TEXT START

Most importantly, it means that technicians and post-docs can be eligible if they (or their role) are named on a peer-reviewed grant from an ‘Endorsed Funder’. The list of Endorsed Funders includes research councils, Wellcome, CRUK, H2020, and many others.
Various other conditions but it’s a big change.
Details on the UKRI website:
https://www.ukri.org/research/international/global-talent-visa/
I’ll blog with some more details early next week and post a link here.
Sadly the good things weren’t made clear in the press release and the coverage assumed it was very narrow.
You’re right though that if we’re not eligible for ERC grants in the future then the UK will be much less attractive to some even with this route. Getting a deal for science that includes association to Horizon Europe is crucial.

TEXT END

PROBLEMS AND TASKS ▸
(1) In the Global Talent visa text, replace "post-docs" with "postdoctoral researchers" and write out the passage from "Most importantly, it" to "a big change.".
(2) Translate this sentence from the Global Talent visa text into French: "Getting a deal for science that includes association to Horizon Europe is crucial."

GIVEN RECORDS START

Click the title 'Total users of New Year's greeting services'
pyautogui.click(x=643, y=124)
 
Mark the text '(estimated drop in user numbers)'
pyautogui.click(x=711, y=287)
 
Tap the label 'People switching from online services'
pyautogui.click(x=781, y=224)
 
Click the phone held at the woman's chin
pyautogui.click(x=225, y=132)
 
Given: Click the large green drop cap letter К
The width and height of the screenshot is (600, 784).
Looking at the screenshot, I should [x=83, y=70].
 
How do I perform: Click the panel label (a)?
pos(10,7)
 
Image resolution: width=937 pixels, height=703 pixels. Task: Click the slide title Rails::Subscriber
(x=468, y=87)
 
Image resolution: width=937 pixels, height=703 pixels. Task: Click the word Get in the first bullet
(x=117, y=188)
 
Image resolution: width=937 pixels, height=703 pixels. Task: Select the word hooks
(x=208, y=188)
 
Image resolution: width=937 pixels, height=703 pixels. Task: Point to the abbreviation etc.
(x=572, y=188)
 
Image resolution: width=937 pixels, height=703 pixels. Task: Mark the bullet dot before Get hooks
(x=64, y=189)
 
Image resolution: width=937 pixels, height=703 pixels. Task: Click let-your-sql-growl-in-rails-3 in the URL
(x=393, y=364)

GIVEN RECORDS END

SOLVED TASKS ▸
(1)
Most importantly, it means that technicians and postdoctoral researchers can be eligible if they (or their role) are named on a peer-reviewed grant from an ‘Endorsed Funder’. The list of Endorsed Funders includes research councils, Wellcome, CRUK, H2020, and many others.
Various other conditions but it’s a big change.

(2) Il est crucial d'obtenir pour la science un accord qui comprenne l'association à Horizon Europe.